変更は主にsrc/pkg/runtime/mgc0.cファイルのscanblock関数内で行われています。

  1. 変数の追加: uintptr n, i, end_b, elemsize, ti, objti, count; の行に , type; が追加され、type変数が導入されました。これはruntime·gettypeの戻り値を格納するために使用されます。

  2. 既存のTODOコメントの削除: // TODO(atom): to be expanded in a next CL というコメントが削除されました。これは、このコミットがそのTODOの拡張の一部であることを示唆しています。

  3. 新しい型推論ロジックの追加: if(ti != 0)elseブロックに、新しいelse if(UseSpanType)ブロックが追加されました。

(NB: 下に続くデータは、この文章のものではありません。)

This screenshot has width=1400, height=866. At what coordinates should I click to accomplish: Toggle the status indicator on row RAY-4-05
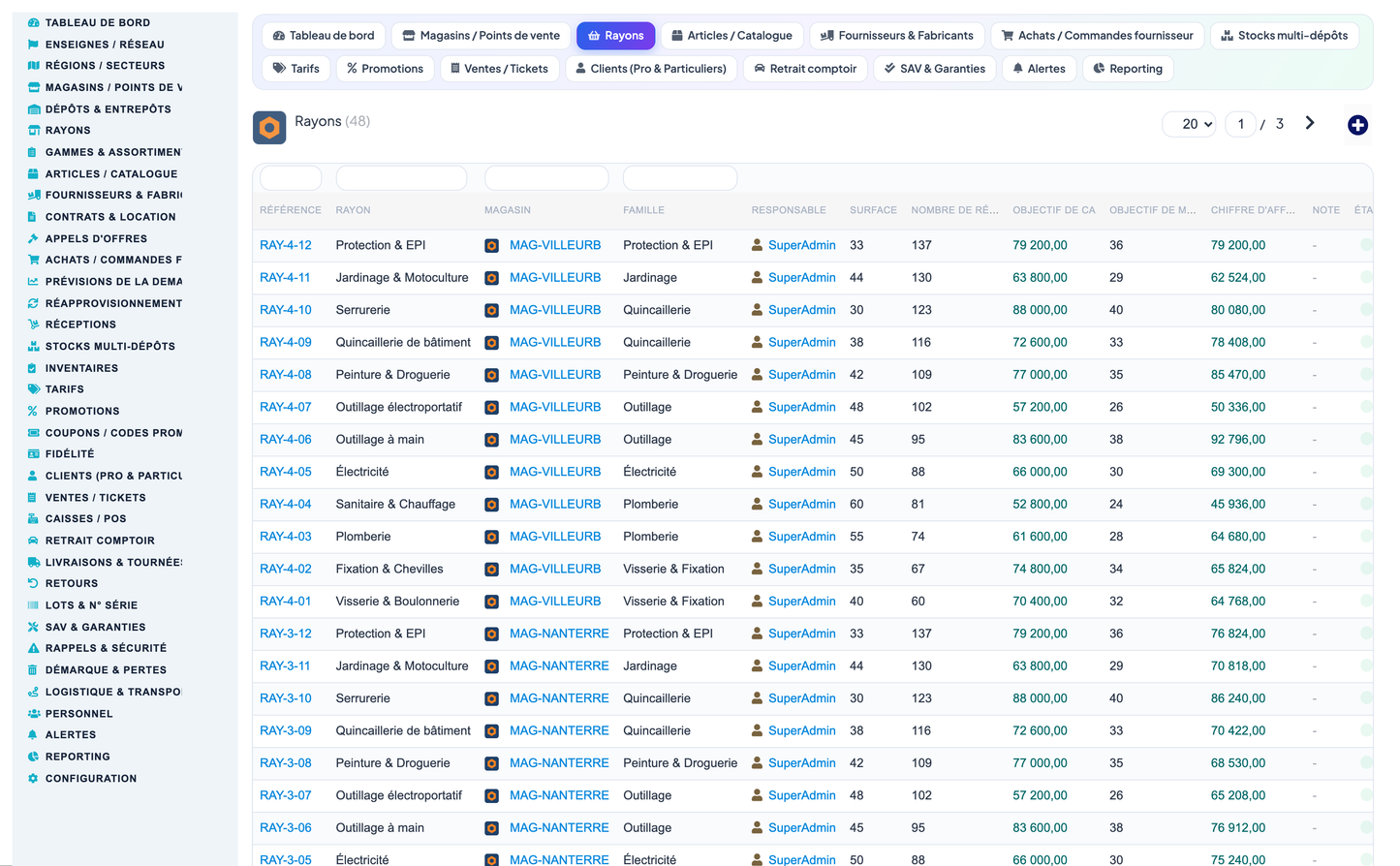click(1366, 472)
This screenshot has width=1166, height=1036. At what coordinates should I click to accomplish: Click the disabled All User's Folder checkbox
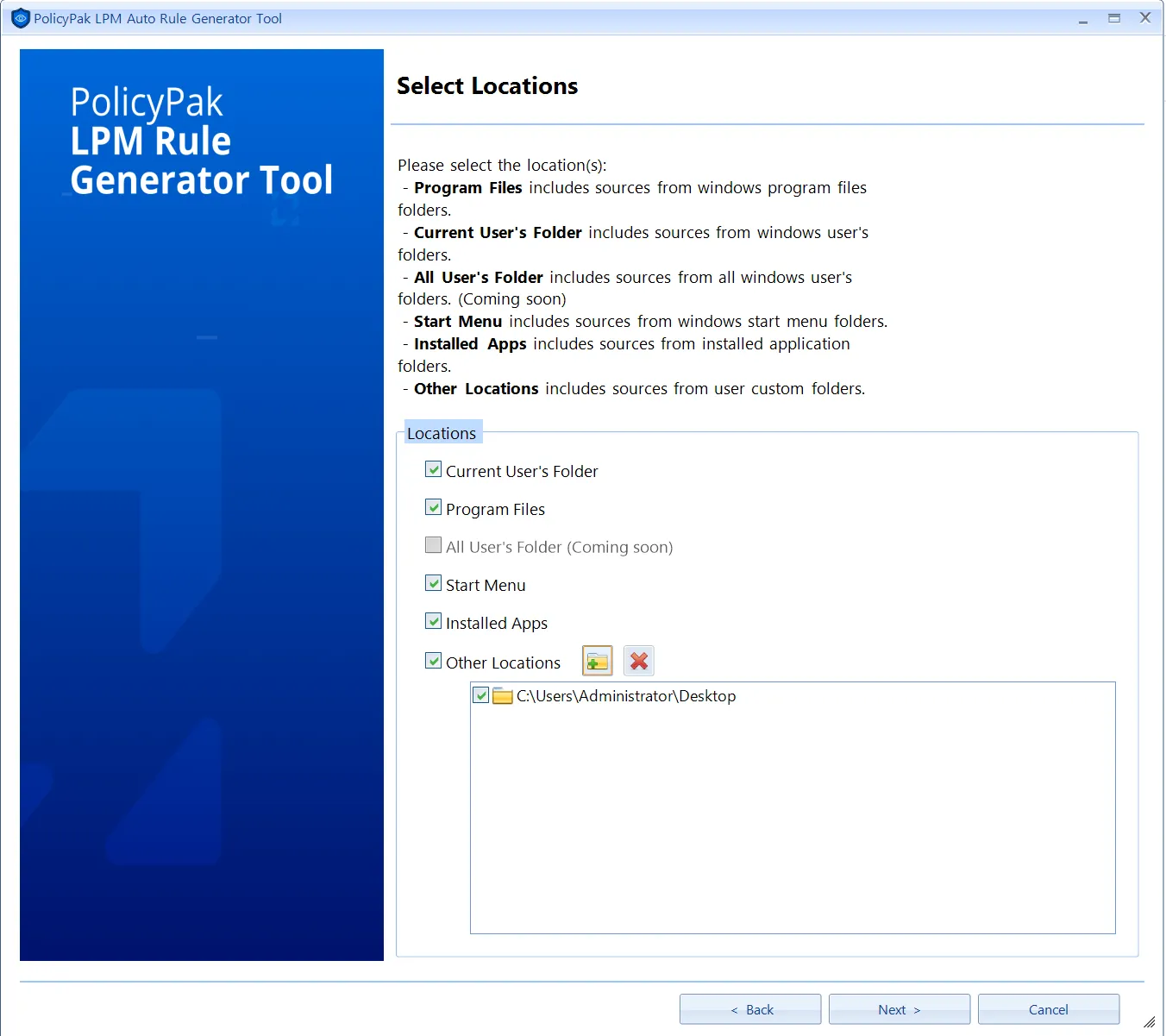point(434,545)
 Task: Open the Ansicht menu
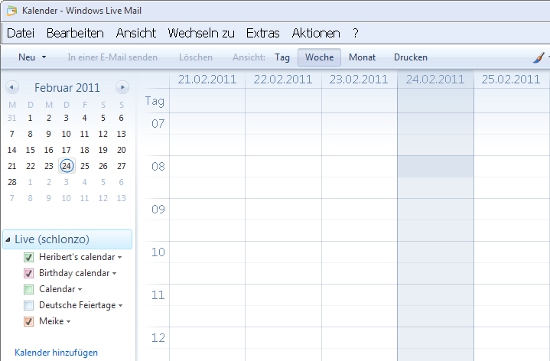[136, 33]
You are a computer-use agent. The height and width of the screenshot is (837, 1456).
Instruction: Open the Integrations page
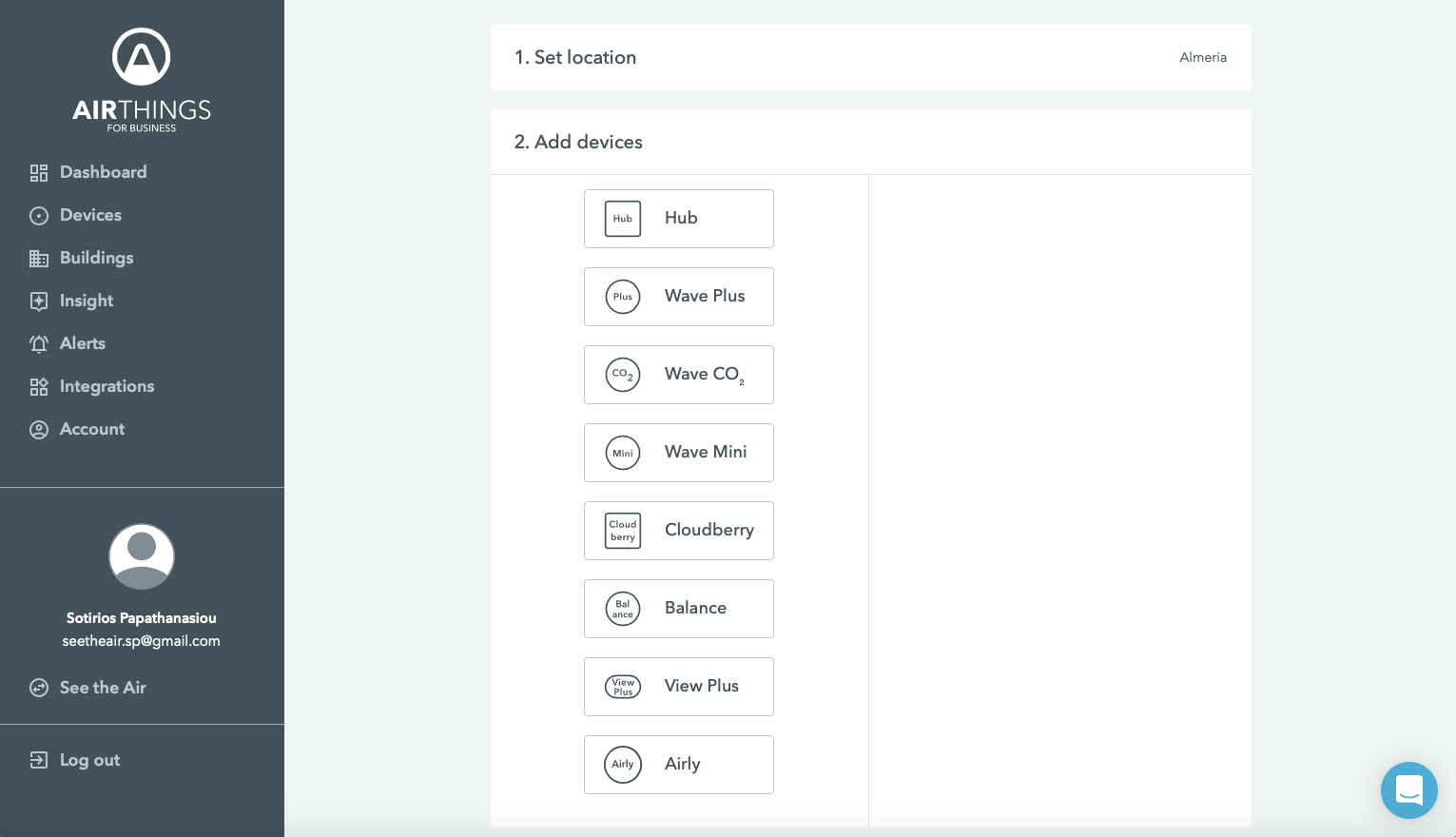point(107,386)
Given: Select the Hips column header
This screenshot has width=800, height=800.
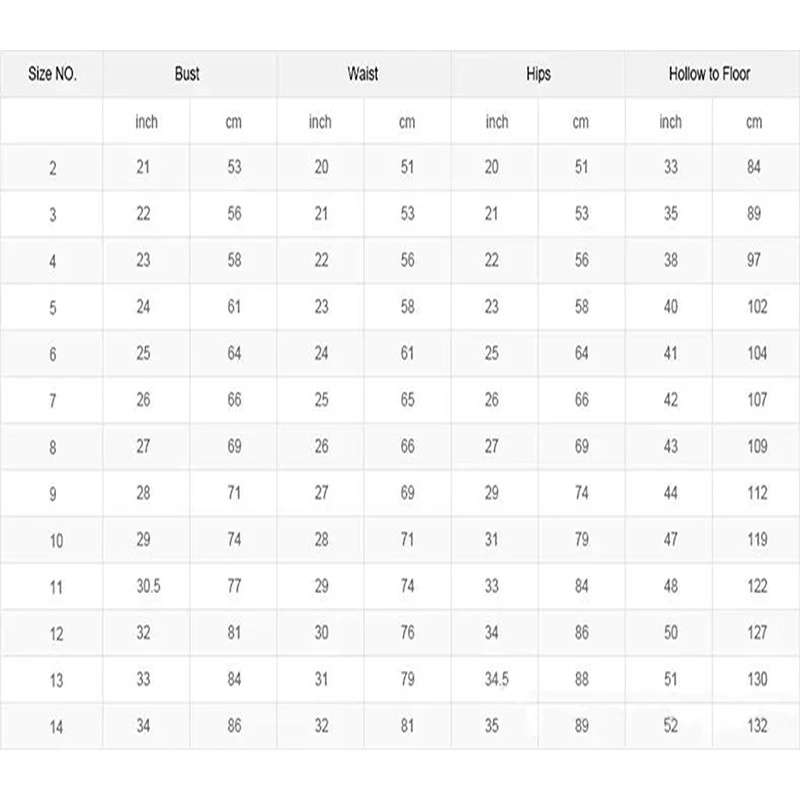Looking at the screenshot, I should (x=538, y=74).
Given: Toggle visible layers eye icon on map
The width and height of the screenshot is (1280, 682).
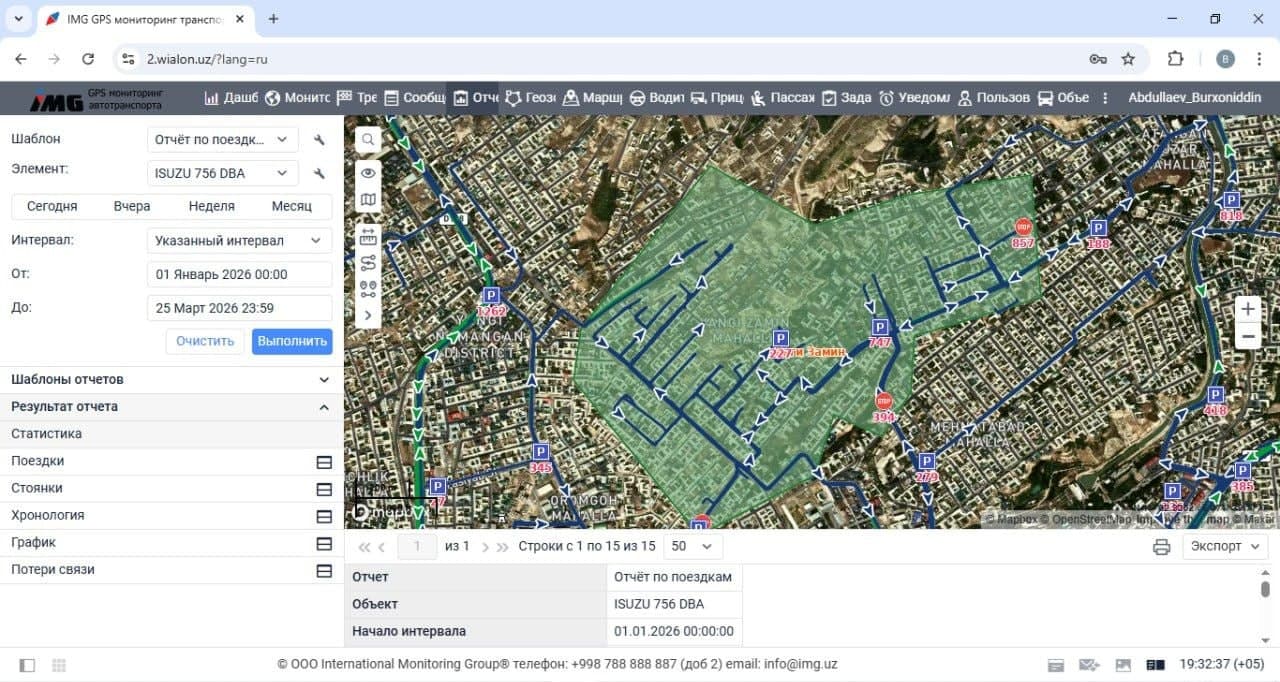Looking at the screenshot, I should (368, 173).
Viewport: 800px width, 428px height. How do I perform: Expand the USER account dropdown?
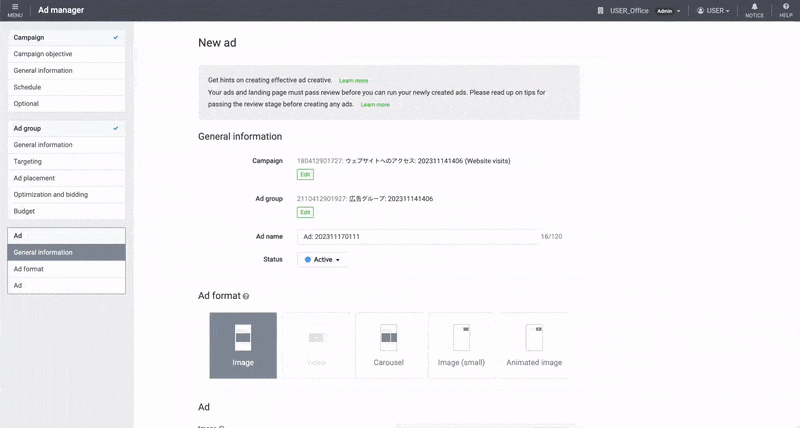713,11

    • このブロックは、ti(明示的な型情報)が0である(つまり、型情報が欠落している)場合に実行されます。
    • UseSpanTypetrueの場合、type = runtime·gettype(b); が呼び出され、メモリブロックbの実際の型情報を取得しようとします。
    • runtime·gettypeが型情報を正常に取得した場合(type != 0)、その型情報に基づいてswitch文で処理が分岐します。
      • TypeInfo_SingleObject: 単一オブジェクトの場合の処理。t->gcからGCプログラムを取得し、precise_typetrueに設定します。
      • TypeInfo_Array: 配列の場合の処理。配列の要素サイズを取得し、stack_top.countを0(無限反復)に設定して、配列のすべての要素をスキャンします。ここでもprecise_typetrueです。
      • TypeInfo_Map: マップの場合の処理。この時点ではTODOであり、defaultProgが使用されます。
      • default: 無効な型情報の場合、ランタイムエラーを発生させます。
    • runtime·gettypeが型情報を取得できなかった場合(type == 0)、またはUseSpanTypefalseの場合は、引き続きpc = defaultProg;が実行され、汎用的なスキャンが行われます。

この変更により、GCは型情報が不明なメモリブロックに対しても、より詳細な型推論を試み、その結果に基づいてより正確なスキャンを実行できるようになりました。